While the unit may be "old" technology, the newer models/units will still have 2d and gps functions which have not changed. The chips used in the unit you have may be "old" or slower but basically the same technology. You should be able to find the power cord/transducer for ~$150 total used, again check CL and the fishing forums. This time of year is the best time to find used equipment as lots of people upgrade around xmas time due to sales and such.


----------



## hipster dufus (Jan 26, 2016)

i have 1 with down imaging. im not impressed. i do like the gps. seems like the more stuff i buy the less fish i catch. good luck


----------



## Bigwrench (Jan 26, 2016)

Since it was given to you, you wont be out anything if it works . The cables are available
Here is the owners manual if you don't already have it 
https://www.lowrance.com/Root/Lowrance-Documents/US/MARK-ELITE_SONAR-COMBO_OM_EN_988-10161-001_w.pdf
Heres a brochure 
This second link I cant seem to get to work but you may just have to copy and paste it in your browser 

https://www.lowrance.com/Root/Lowrance-Documents/2010_~[Mark]~-Elite_Brochure0810_lowres.pdf


----------



## mrdrh99 (Feb 22, 2016)

Check out the raymarine dragonfly units.... I think you could find a new or used unit with GPS and chirp for about the same $ that you're looking at in getting that Lowrance unit working.,..... Plus I'm sure you could get a good $75-100 on eBay for the head unit you have now. It's at least worth a thought.

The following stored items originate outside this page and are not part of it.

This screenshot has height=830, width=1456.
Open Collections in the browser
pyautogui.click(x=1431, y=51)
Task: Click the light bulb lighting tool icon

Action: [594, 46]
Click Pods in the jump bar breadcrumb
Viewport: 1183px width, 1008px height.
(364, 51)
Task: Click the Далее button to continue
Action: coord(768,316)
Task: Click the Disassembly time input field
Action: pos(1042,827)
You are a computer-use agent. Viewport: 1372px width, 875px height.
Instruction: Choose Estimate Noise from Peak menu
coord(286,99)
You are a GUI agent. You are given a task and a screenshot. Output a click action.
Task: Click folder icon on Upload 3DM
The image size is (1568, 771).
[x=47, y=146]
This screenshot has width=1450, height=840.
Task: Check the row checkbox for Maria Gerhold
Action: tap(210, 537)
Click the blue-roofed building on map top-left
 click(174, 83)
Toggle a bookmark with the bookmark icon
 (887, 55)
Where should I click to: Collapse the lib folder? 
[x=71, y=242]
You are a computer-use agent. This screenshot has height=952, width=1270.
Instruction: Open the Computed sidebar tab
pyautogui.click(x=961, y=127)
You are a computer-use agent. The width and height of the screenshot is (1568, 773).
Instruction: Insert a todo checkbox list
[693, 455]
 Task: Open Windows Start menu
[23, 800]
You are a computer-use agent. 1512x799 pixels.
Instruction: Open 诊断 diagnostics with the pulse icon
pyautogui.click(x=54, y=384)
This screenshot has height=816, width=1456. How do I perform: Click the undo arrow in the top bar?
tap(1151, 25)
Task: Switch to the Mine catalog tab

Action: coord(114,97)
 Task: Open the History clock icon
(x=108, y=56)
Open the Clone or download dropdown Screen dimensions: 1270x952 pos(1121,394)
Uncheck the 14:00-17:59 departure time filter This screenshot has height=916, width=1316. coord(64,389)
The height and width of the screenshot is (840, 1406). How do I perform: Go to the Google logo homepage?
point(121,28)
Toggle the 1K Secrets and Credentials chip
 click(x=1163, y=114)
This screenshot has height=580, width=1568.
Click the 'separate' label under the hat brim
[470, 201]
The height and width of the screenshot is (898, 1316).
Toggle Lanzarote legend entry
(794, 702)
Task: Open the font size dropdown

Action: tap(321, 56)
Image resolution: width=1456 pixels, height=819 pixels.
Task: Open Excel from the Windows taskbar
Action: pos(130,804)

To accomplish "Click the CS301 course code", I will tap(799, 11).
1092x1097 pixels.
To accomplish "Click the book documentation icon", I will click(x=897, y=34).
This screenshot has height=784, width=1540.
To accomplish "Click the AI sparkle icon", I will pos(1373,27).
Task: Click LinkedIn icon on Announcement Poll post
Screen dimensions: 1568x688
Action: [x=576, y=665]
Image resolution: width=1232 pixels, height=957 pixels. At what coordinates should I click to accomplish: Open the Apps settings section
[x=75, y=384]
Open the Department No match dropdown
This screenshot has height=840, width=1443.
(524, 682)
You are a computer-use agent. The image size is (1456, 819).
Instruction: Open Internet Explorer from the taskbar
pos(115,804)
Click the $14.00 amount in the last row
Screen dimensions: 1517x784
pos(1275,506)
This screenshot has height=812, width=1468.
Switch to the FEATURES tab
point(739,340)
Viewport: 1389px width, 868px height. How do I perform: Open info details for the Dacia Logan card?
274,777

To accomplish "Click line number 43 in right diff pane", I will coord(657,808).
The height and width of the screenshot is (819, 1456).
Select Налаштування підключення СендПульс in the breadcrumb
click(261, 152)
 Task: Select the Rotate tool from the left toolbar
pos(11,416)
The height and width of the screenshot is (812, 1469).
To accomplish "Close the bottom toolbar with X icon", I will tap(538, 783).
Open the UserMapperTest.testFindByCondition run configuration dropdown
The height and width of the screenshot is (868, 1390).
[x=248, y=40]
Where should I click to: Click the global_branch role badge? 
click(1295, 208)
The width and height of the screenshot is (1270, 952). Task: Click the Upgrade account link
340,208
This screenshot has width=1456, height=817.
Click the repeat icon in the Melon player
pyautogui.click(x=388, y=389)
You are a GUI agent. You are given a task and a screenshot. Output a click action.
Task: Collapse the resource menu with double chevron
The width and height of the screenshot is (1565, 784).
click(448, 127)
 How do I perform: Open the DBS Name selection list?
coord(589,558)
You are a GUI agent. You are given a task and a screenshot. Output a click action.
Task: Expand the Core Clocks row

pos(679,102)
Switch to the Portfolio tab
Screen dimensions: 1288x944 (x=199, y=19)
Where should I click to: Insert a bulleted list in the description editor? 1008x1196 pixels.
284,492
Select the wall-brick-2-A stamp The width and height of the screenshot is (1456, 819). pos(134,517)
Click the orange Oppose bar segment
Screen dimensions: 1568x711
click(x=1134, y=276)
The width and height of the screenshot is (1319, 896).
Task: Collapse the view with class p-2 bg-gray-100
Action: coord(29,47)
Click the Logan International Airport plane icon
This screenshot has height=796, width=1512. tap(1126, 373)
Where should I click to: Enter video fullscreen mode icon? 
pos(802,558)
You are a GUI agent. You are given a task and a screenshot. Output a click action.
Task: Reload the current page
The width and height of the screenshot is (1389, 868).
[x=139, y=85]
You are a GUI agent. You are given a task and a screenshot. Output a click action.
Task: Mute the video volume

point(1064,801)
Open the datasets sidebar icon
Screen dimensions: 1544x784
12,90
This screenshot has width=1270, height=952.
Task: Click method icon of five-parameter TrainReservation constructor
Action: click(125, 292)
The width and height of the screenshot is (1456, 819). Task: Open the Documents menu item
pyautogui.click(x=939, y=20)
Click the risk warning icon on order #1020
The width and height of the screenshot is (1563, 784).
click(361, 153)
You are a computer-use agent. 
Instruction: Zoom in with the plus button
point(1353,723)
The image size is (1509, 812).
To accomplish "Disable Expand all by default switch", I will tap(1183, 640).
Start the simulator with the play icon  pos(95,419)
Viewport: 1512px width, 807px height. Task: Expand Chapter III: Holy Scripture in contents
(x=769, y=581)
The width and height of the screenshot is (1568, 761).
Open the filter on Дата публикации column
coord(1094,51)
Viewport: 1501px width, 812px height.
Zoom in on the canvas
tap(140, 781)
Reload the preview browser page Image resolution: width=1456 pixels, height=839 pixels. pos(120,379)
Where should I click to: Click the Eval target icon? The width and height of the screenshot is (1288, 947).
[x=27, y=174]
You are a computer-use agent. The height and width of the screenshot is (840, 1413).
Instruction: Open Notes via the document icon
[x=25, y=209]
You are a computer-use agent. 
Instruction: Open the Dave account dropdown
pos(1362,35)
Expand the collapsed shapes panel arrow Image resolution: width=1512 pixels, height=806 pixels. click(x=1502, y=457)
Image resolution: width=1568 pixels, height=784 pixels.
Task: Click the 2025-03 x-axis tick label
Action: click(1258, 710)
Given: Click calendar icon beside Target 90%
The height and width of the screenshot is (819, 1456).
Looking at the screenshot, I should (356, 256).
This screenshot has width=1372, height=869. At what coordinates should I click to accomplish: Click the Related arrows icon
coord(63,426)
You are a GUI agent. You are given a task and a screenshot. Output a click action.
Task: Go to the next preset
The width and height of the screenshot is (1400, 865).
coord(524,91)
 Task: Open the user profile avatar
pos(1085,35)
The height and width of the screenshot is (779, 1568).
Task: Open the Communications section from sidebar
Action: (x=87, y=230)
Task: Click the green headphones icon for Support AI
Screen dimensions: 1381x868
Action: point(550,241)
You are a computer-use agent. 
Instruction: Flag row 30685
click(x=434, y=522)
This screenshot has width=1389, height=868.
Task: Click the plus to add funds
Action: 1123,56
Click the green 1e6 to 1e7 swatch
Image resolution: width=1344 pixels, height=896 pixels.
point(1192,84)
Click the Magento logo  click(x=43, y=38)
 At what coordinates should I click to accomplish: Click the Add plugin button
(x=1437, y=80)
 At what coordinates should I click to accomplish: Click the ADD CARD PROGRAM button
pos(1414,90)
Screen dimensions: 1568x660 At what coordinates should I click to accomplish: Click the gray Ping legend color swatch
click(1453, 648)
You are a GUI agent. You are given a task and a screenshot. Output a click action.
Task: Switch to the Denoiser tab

Side note: check your local Walmart... I just scored a Lowrance elite 4x hdi on clearance for $69... Over in the stereo cases.


----------



## mrdrh99 (Feb 22, 2016)

Here ya go.... I'd love to have this unit
https://www.anchorexpress.com/Raymarine-Dragonfly-4PRO-CHIRP-Sonar-GPS-DownVision-E70294-US?gclid=CjwKEAiAgKu2BRDu1OGw3-KXokwSJAB_Yy2Qpw3h5oB0O3MmXOmc7A2B1dts5ykqtq3tSVcUkpIIaRoC1kHw_wcB


----------



## Infidelparatrooper (Feb 25, 2016)

I have the Dragonfly 4 Pro and love it. Great unit and very easy to use. Also came with a free year of map updates from Navionics.


----------